Collected data entries
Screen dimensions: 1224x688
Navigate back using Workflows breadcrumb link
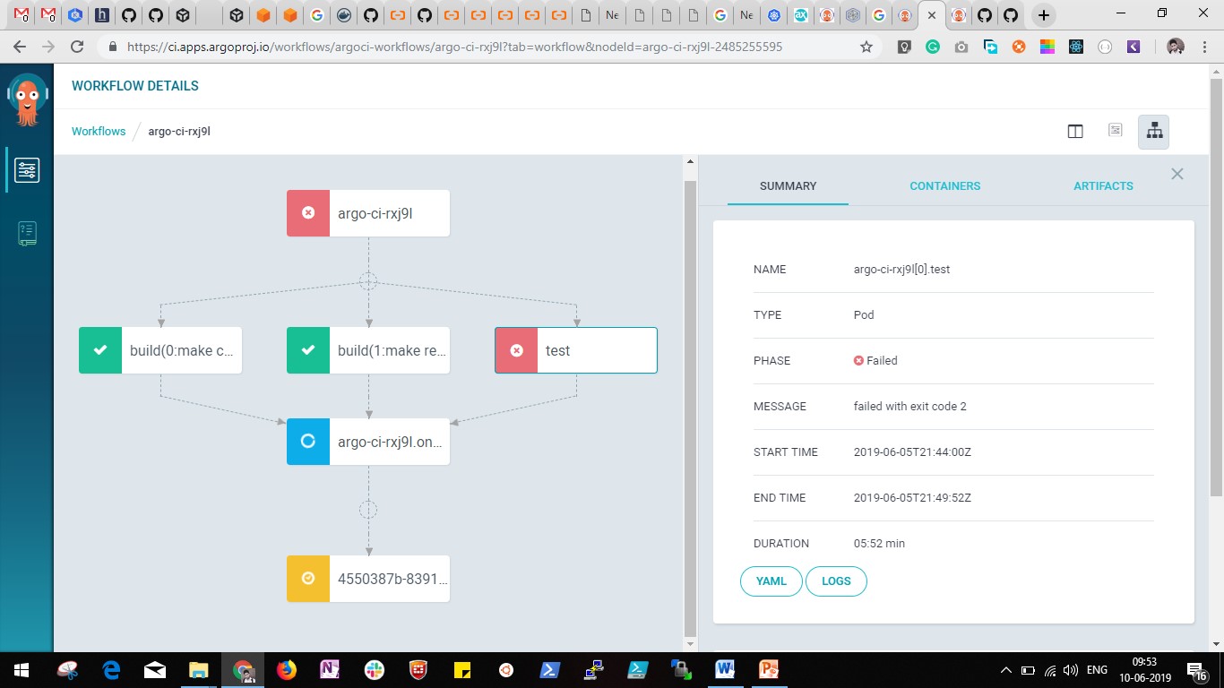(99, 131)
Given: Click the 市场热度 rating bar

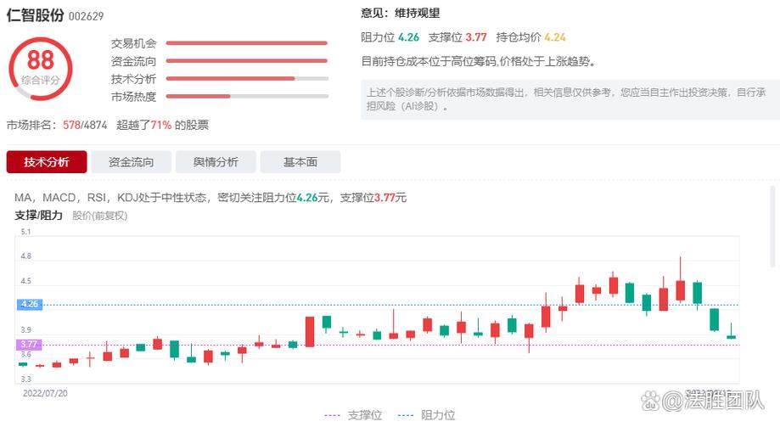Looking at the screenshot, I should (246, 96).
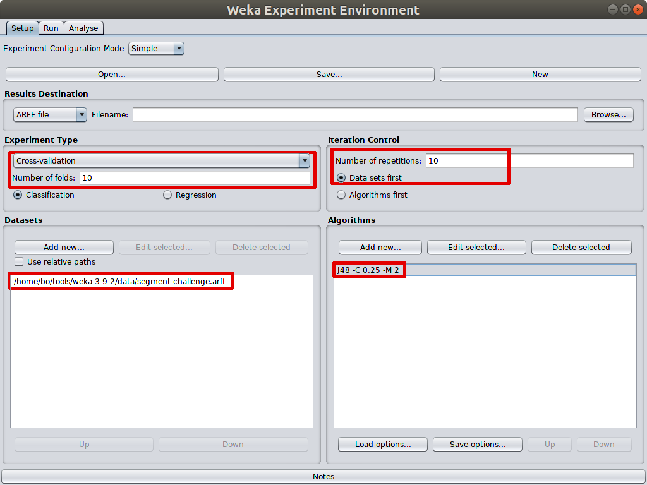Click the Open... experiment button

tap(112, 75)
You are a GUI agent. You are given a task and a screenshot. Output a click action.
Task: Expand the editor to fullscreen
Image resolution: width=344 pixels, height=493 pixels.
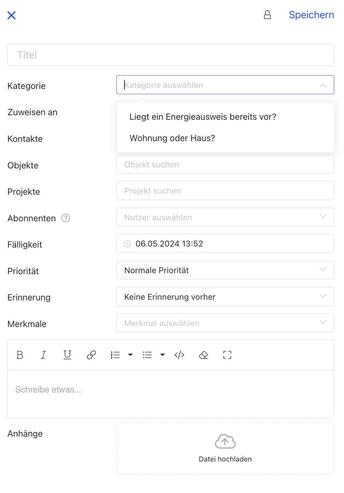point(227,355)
* * *
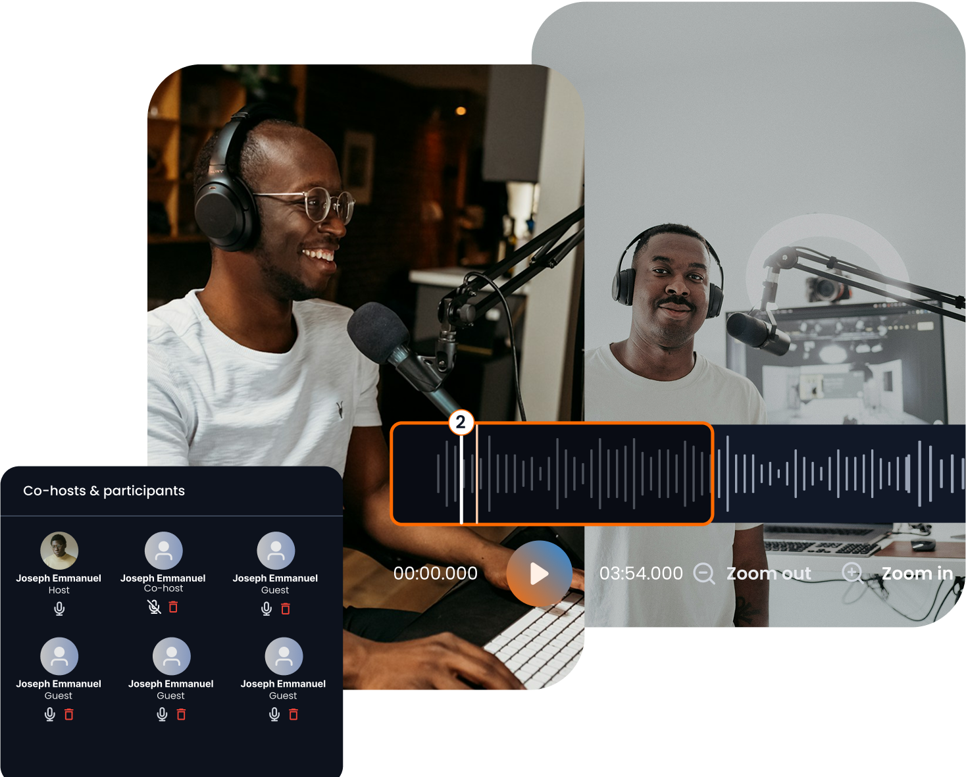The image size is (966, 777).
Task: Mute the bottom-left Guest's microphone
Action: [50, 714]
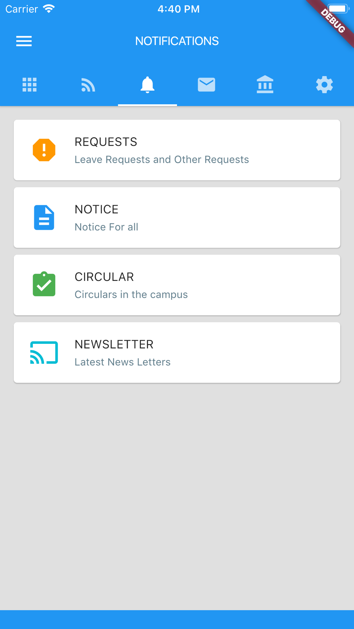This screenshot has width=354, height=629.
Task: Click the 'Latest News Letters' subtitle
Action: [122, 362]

:: Exercise prompt ::
Though the entries above contain pictures, none should be copied; reproduce only the lines between the one holding "Screen dimensions: 1224x688" and the one holding "You are a GUI", inclusive, exactly as written.

:: Written response ::
Screen dimensions: 1224x688
Navigate back using Workflows breadcrumb link
(99, 131)
Given: Click the 市场热度 rating bar

Looking at the screenshot, I should (246, 96).
Click the Open... experiment button

tap(112, 75)
You are a GUI agent. You are given a task and a screenshot. Output a click action.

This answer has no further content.